@afropunk
It’s worth taking a minute to commend Afropunk and Weeksville Heritage Center on Triptych, their new documentary series that profiles all-kinds-of-awesome visual art talent. The three pieces–focusing on Sanford Biggers, Wangechi Mutu and Barron Claiborne–do a great job of humanizing these artists. What I mean is that the films take you inside their lives, and give you a better sense of them as people. It situates all of them in a history, with families. Basically, with context, so you’re not just left looking at these three as these geniuses who showed up out of nowhere. If you get a chance, please see it.

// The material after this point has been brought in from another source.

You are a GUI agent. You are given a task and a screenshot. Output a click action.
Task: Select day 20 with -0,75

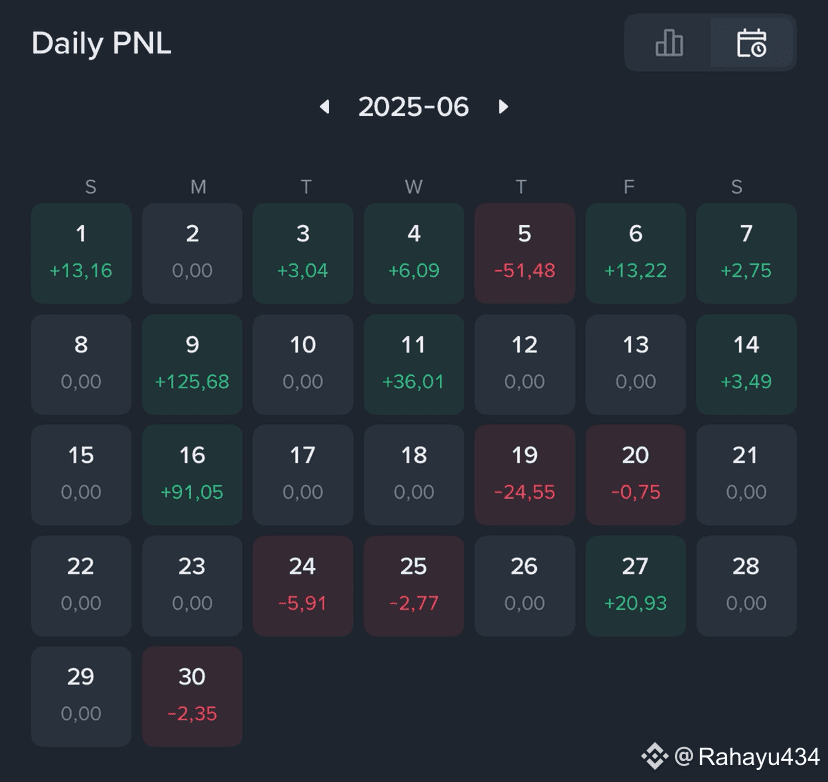636,475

Post-screening, WBAI host and playwright Esther Armah was an excellent moderator for a discussion with the subjects of the docs, plus director Terence Nance. Shout outs, too, to director of photography Shawn Peters for his excellent lensing. After the discussion, there was a nice hang in the Brooklyn Museum’s lobby. Some pics here:
Fishbone’s Angelo Moore kicks things off with a rendition of “Lift Ev’ry Voice”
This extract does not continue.